March 6, 2026
Chalie Goes Outside
Ambient tool intelligence lets drift and curiosity reach external tools autonomously; watched folders and Vision OCR complete the local document pipeline; document classification brings structured metadata to ingested files.
Ambient Tool Intelligence
Until today, Chalie’s cognitive drift and curiosity threads were purely internal — they’d surface interesting thoughts and explore threads, but only using knowledge already inside the system. That changes now.
We shipped the AmbientToolAction, a new autonomous action that bridges Chalie’s internal cognition to external on-demand tools. When the drift engine surfaces a thought or the curiosity engine picks up a thread, it can now evaluate whether an external tool (Reddit, News, SearXNG, etc.) might enrich the exploration — and invoke it if so. The model is opt-out: every on-demand tool in the registry is ambient-eligible by default. Tools that don’t make sense for background invocation can opt out via a single manifest flag.
This is deliberately constrained. Ambient tool invocations go through the same confidence gating and cooldown logic as other autonomous actions — Chalie won’t spam external services, and the results feed back into memory the same way ACT loop results do. The intelligence grows from the outside in, but always through the same memory pipeline.
A related fix enforced a key tool-agnosticism principle: ambient tool manifests no longer accept default_params. Tools should never configure how the infrastructure invokes them — parameter decisions belong to the invoking action, not the tool. The fix removed this escape hatch entirely.
Watched Folders and Vision OCR
Documents have been a persistent pain point: the old pipeline processed files serially, retried failed jobs in a tight loop, and had thread-safety issues around embedding generation. Today’s work replaced the entire local ingestion path.

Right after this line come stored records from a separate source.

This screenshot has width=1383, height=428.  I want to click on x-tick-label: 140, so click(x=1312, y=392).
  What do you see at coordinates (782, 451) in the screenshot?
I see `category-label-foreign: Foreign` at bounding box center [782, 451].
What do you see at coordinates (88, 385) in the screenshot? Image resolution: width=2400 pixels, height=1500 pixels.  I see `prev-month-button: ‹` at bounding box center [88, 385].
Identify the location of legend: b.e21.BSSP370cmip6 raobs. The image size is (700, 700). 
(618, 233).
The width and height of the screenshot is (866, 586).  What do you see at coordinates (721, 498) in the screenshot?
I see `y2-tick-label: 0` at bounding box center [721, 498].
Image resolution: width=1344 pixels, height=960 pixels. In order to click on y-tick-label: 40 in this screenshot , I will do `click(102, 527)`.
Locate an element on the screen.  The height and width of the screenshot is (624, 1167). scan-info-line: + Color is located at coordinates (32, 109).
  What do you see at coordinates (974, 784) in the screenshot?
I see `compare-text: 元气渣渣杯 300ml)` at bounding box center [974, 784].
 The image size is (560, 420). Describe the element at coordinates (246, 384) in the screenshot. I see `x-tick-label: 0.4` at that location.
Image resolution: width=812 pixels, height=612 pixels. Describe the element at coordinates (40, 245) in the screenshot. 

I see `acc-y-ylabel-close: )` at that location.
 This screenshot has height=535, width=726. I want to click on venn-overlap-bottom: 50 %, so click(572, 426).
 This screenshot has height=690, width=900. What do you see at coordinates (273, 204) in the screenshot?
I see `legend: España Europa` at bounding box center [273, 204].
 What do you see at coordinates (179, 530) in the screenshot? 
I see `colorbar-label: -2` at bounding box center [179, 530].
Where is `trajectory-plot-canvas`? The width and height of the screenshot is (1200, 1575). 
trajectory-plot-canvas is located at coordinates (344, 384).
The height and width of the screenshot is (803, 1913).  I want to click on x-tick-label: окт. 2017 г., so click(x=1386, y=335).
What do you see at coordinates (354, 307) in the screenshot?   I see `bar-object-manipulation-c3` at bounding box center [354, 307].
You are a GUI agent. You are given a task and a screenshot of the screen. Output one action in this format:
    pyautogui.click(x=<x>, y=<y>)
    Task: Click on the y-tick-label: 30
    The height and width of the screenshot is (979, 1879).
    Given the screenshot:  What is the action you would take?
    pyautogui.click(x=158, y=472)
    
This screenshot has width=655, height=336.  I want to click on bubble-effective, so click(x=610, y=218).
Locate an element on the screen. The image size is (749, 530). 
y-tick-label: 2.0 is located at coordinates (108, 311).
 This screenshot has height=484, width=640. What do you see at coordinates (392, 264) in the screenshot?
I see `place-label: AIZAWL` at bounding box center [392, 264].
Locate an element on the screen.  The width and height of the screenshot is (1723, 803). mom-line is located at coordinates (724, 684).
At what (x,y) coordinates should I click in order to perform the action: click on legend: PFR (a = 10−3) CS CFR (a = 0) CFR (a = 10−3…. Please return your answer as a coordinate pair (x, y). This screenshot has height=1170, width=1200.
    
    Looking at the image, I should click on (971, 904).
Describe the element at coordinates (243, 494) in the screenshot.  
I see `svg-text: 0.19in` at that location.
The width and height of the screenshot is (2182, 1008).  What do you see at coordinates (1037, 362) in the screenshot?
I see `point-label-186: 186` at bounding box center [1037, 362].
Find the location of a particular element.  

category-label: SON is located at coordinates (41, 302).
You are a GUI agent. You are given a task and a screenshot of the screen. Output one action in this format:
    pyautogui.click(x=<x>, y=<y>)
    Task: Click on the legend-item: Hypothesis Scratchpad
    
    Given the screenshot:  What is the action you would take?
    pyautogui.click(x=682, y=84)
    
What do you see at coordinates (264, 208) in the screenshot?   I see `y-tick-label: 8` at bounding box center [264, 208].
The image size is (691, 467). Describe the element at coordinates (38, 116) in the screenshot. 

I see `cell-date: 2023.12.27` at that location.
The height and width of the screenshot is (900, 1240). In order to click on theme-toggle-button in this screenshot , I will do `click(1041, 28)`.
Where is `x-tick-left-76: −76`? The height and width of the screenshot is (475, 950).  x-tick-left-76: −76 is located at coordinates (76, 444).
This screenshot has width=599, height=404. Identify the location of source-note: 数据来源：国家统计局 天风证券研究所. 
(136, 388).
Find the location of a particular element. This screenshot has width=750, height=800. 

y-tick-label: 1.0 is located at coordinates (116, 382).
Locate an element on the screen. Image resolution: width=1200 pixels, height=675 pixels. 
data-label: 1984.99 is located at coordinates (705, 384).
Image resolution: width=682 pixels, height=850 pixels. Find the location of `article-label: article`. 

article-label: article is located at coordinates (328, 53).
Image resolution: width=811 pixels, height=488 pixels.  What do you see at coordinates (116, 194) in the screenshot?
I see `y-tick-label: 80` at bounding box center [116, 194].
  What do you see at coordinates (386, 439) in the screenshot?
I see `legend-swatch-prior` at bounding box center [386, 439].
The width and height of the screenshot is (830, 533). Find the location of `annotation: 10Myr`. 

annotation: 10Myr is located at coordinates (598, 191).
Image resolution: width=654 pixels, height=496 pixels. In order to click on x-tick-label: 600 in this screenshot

The new FolderWatcherService monitors configured directories for new and modified files, handing them off to a proper concurrent queue backed by three worker threads. Failed files are not re-queued unless they’re actually modified on disk — ending the infinite retry spiral that had been processing 2 of 249 test documents before giving up. Embeddings are now generated behind a thread-safe lock, eliminating a class of race conditions that had been silently corrupting vectors.
Alongside this, we built a full Vision LLM OCR pipeline (OcrService) for extracting text from scanned documents and image-heavy PDFs. It supports Anthropic, OpenAI, Gemini, and Ollama as providers, with graceful fallback when vision isn’t available. The brain admin panel now includes a Watched Folders UI so you can configure and monitor which directories Chalie is watching.
Several bugs were also caught and fixed in the new code before they could compound: an incorrect class name (ProviderDBService → ProviderDbService) was causing OCR provider resolution to fail silently; the document_chunks INSERT was incorrectly providing an id column that’s AUTOINCREMENT; and find_duplicates was querying summary_embedding IS NOT NULL on the documents table even though that column lives in the documents_vec virtual table.
Document Classification and Data Model Cleanup
New documents now get automatically classified by project and category using an LLM pass during ingestion. A meta_locked flag prevents re-classification once a user has manually edited the metadata — the system learns to leave human judgment alone.
We also unified two overlapping data models: “Moments” (pinned chat messages) are now stored as a document type rather than in their own table. This simplifies the backend considerably, brings moments into the hybrid search index, and removes a category of special-case handling that had been accumulating across services.
A handful of time_utils improvements landed as well, rounding out the datetime standard compliance across the folder watcher and episodic retrieval paths.